_SOURCE EXTRACT_:
- Opening Delimiter -

Next up [in our daily review] is a review of the previous day’s mistakes in something we call the Glitch Report. Every department in the hotel is represented at the morning meeting, and each has a printout detailing what has gone wrong and what steps may already have been taken to correct course. The Glitch Report ensures that every hotel department knows what happened and which guest it affected.

We might have missed a guest with something as simple as turndown service, and everybody listens to the department head responsible as he or she articulates what went wrong. That person will go to the root cause of the problem and tell everyone what will be done to fix it in that guest’s eyes. 

Does your company have a Glitch Report? Probably not. And the reasons are understandable. Your business, perhaps, cannot be as customer-service-focused as an expensive hotel chain. And it’s one thing to write up and review a “Glitch Report” for a single property, another to apply it across an entire enterprise.

On the other hand, most businesses have the raw materials for their Glitch Report sitting in their data centers. Their recorded customer interactions have all that and more. Do you think customers, when they call you or chat with you, will tell you what they are not happy about? Yes, they will. The only problem is finding those instances. For that you need an interaction analytics system.

- Closing Delimiter -

_WHAT THE TASK ASKS_: In the Glitch Report passage, what does each department bring to the morning meeting?

_PROVIDED INFORMATION_:
- Opening Delimiter -

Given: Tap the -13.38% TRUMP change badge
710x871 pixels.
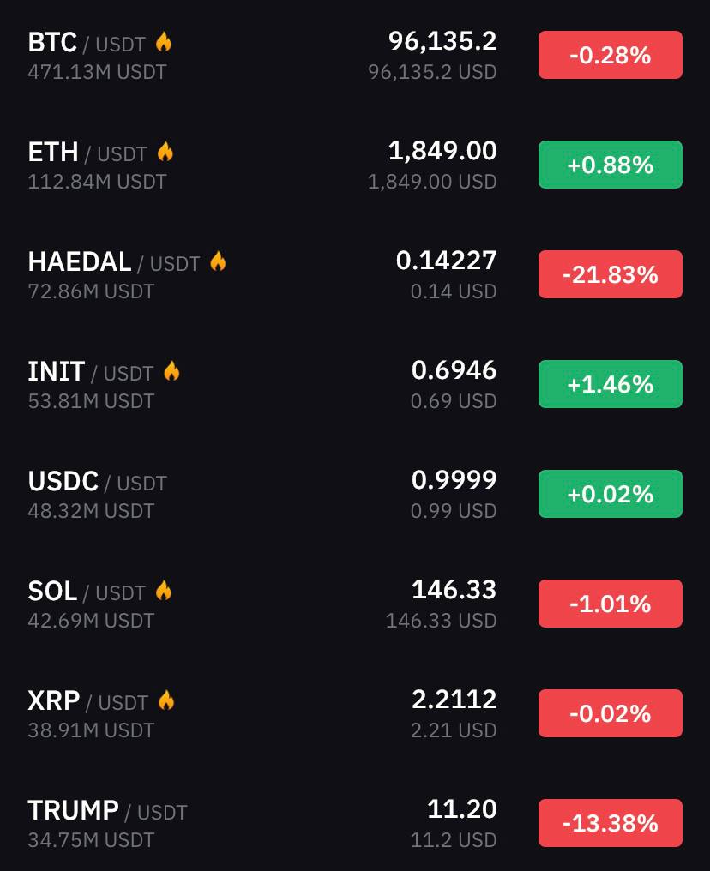Looking at the screenshot, I should pyautogui.click(x=610, y=823).
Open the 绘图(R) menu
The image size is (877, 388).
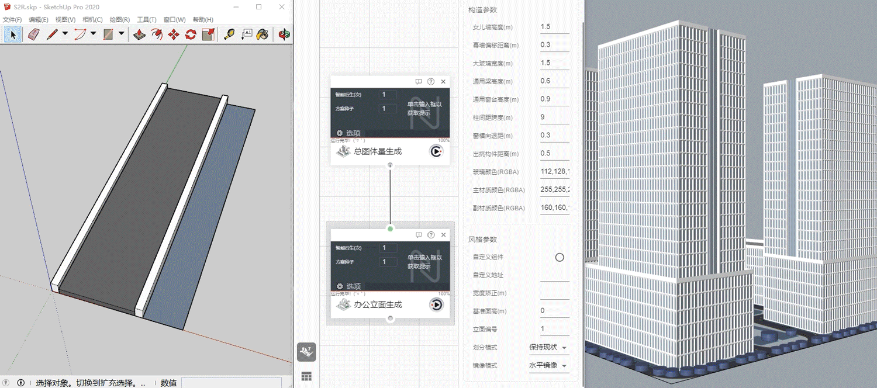point(120,20)
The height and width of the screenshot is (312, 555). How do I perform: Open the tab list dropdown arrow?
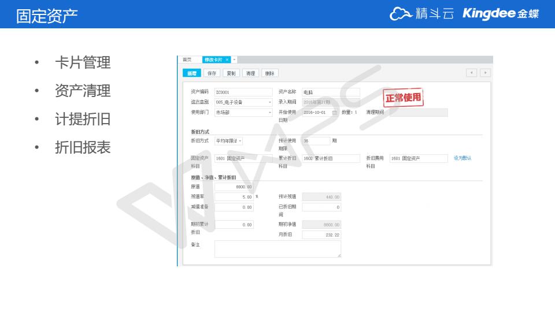234,60
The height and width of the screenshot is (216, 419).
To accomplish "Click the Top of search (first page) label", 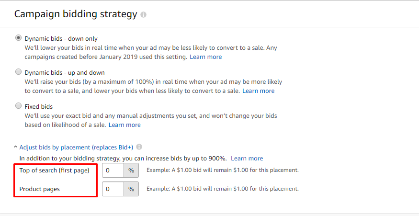I will (x=54, y=171).
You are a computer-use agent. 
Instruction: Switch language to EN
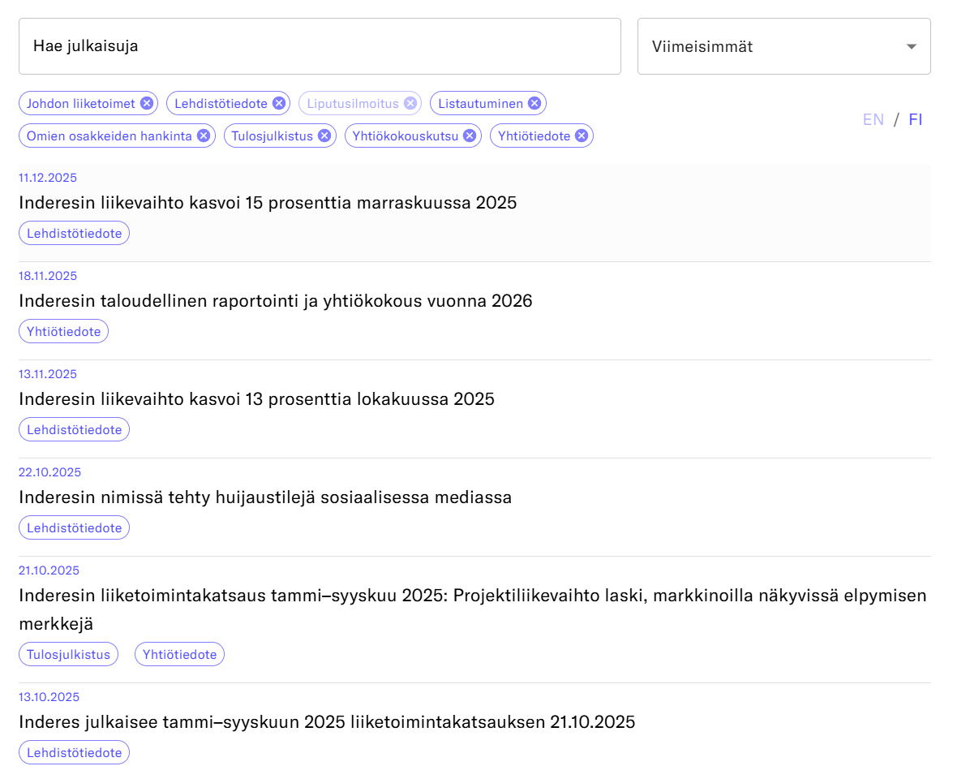[x=873, y=120]
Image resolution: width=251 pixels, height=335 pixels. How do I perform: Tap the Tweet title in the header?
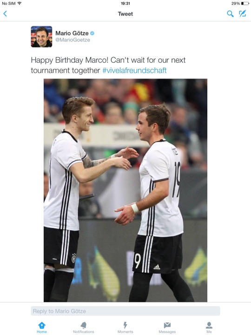pos(126,14)
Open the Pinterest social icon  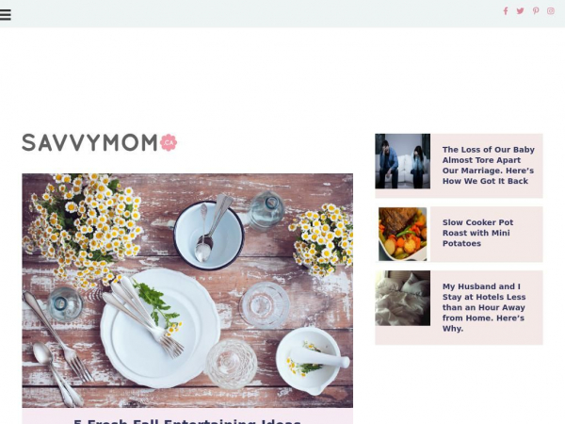536,10
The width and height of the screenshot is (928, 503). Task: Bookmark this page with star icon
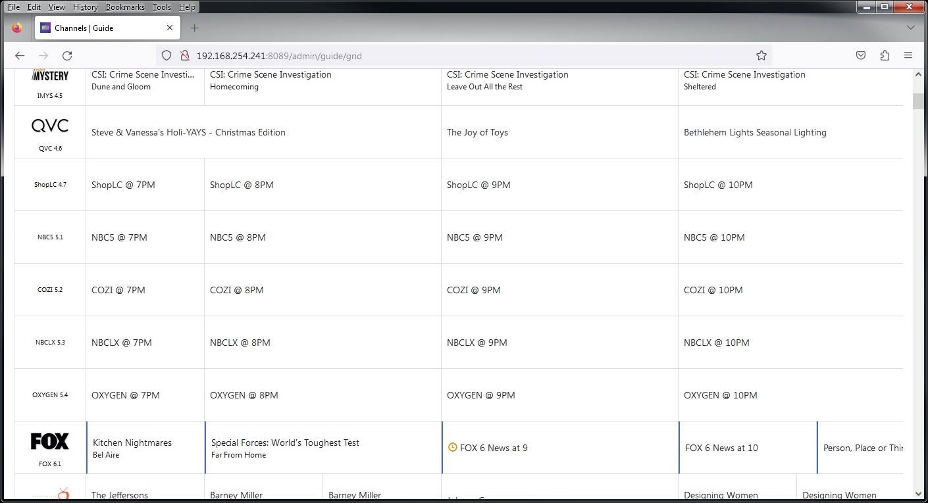tap(761, 56)
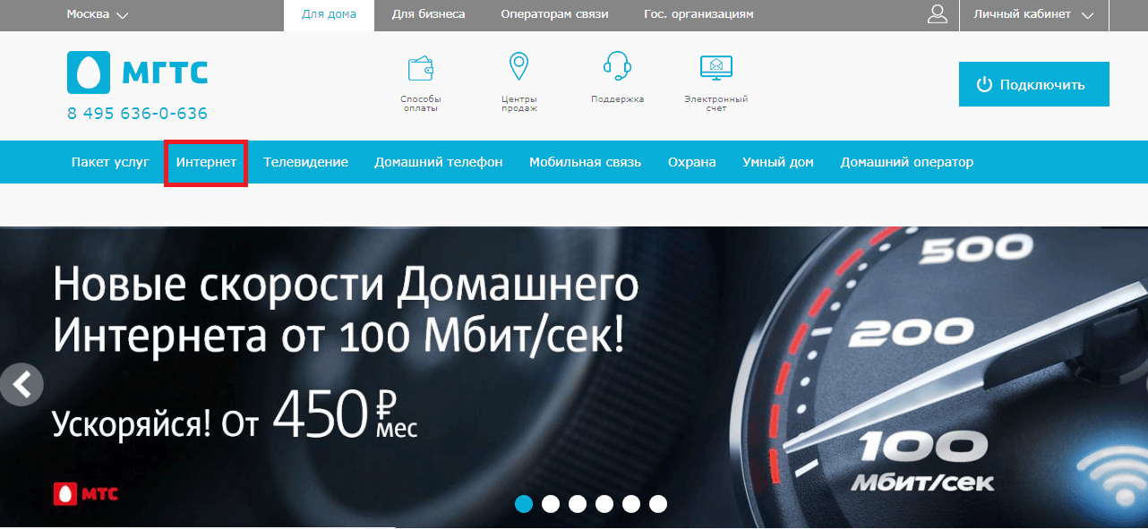Open the Интернет menu item
The height and width of the screenshot is (529, 1148).
[206, 162]
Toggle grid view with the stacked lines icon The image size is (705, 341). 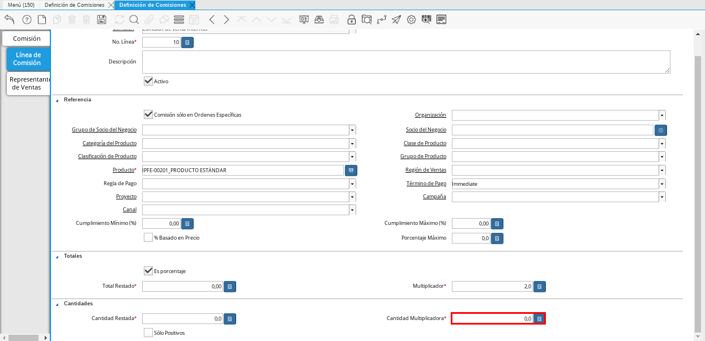point(179,20)
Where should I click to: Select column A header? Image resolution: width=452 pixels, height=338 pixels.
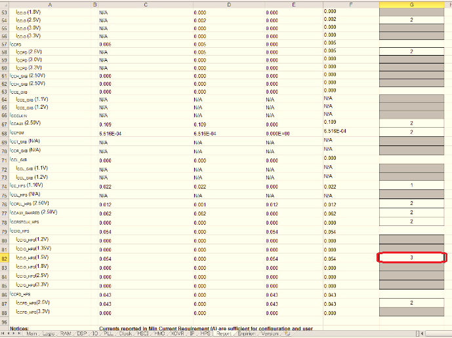point(51,5)
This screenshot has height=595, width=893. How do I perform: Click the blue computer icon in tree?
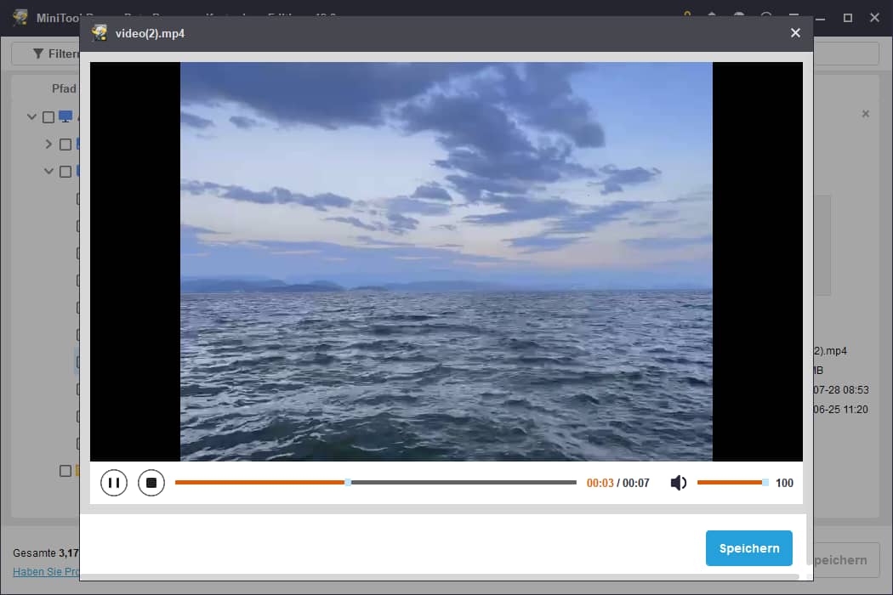[65, 116]
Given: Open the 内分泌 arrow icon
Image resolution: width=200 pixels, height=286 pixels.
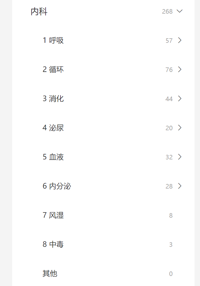Looking at the screenshot, I should [180, 186].
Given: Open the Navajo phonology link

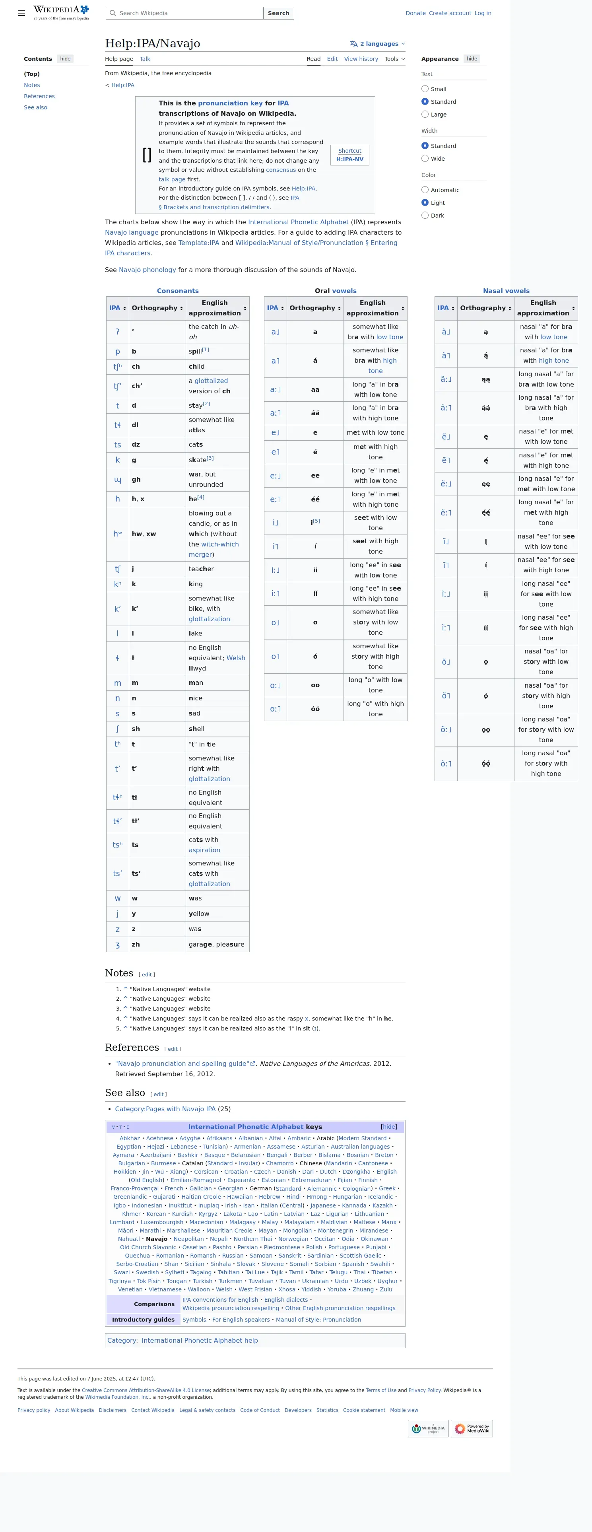Looking at the screenshot, I should 147,270.
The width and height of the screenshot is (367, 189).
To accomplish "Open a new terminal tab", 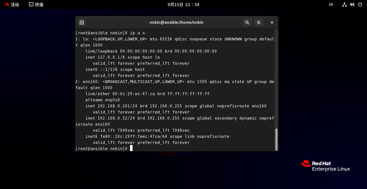I will point(82,22).

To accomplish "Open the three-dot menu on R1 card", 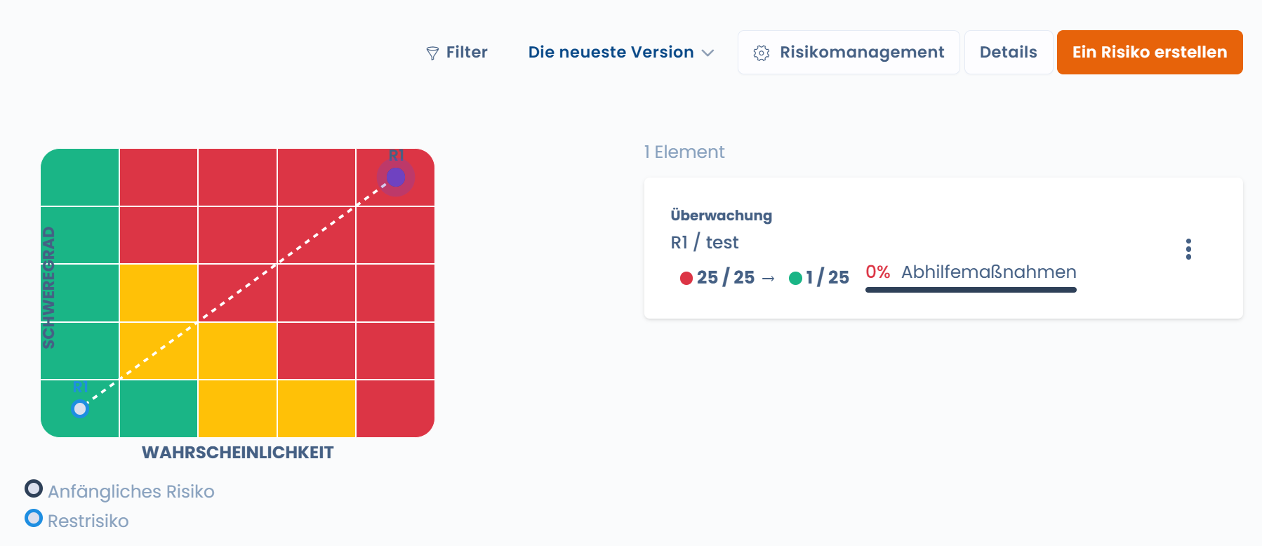I will (x=1188, y=249).
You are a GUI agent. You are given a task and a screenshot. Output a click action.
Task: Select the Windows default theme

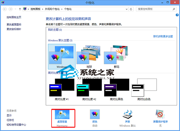click(62, 56)
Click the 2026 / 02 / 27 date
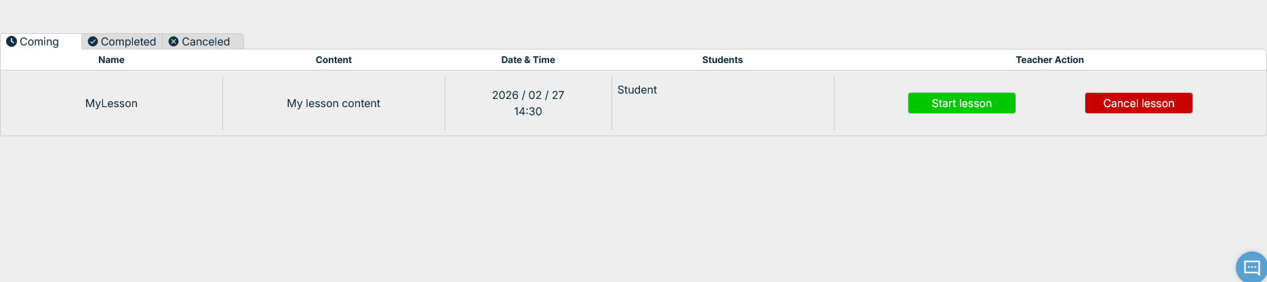This screenshot has height=282, width=1267. (528, 95)
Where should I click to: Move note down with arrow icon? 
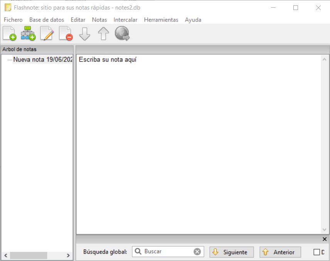tap(84, 34)
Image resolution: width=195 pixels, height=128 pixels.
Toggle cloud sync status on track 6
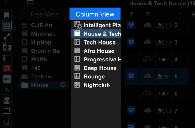[x=147, y=93]
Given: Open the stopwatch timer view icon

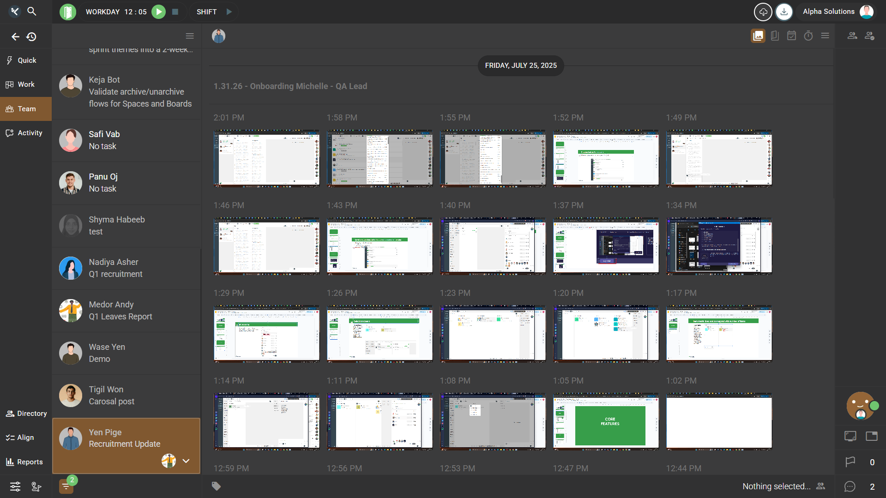Looking at the screenshot, I should (808, 36).
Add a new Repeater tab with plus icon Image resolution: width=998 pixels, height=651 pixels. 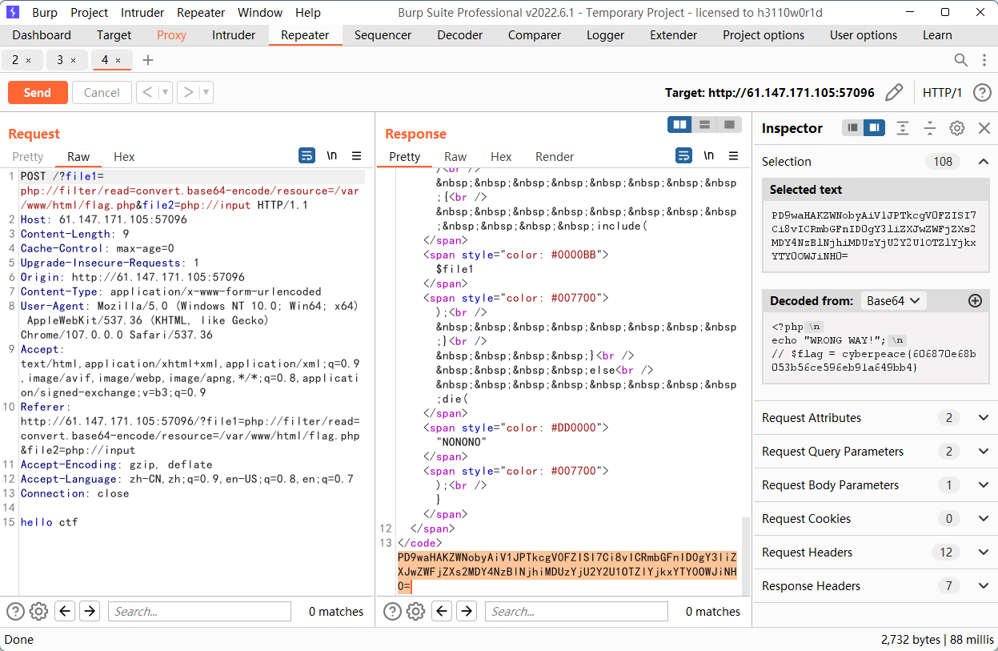tap(148, 60)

- Closing Delimiter -

_SOLVED EXERCISE_: A printout detailing what has gone wrong and what steps may already have been taken to correct course.